Collected data entries
◆ ◆ ◆ ◆ ◆

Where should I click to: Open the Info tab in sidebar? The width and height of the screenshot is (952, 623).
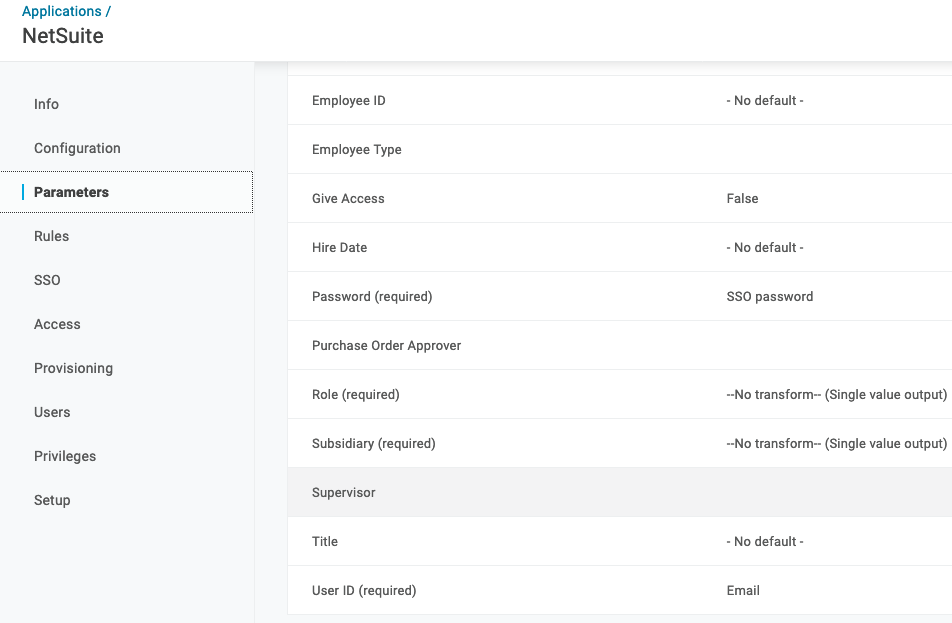(x=46, y=104)
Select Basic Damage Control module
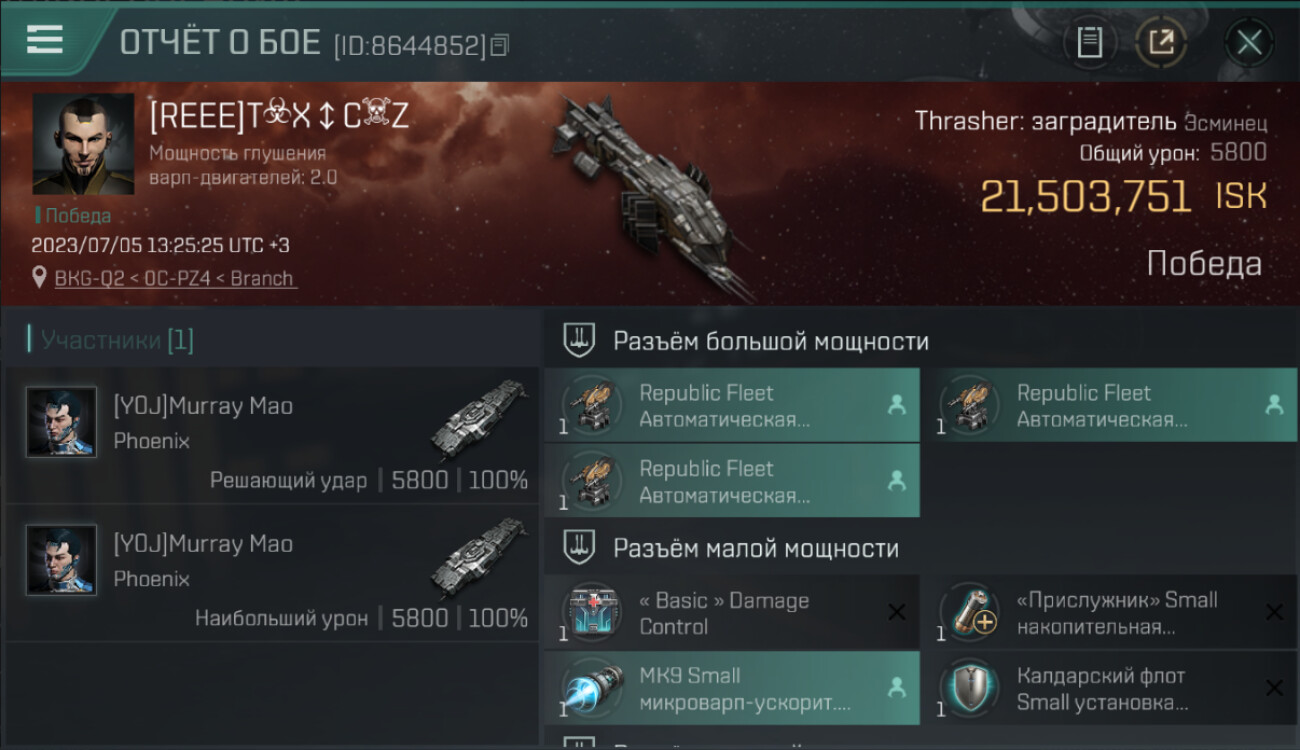Screen dimensions: 1300x750 coord(732,612)
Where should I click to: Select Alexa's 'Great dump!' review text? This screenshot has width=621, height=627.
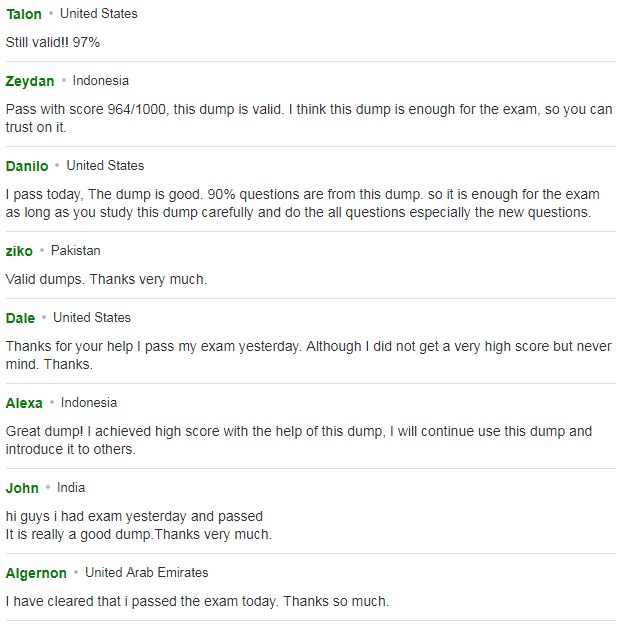299,440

◆ ◆ ◆ ◆ ◆

Once you find the line with "Select Basic Damage Control module", restate it and every later line of the data word for word, excluding the pictures.

**RESPONSE AREA:**
Select Basic Damage Control module
Screen dimensions: 1300x750 coord(732,612)
Where should I click to: Select Alexa's 'Great dump!' review text? This screenshot has width=621, height=627.
299,440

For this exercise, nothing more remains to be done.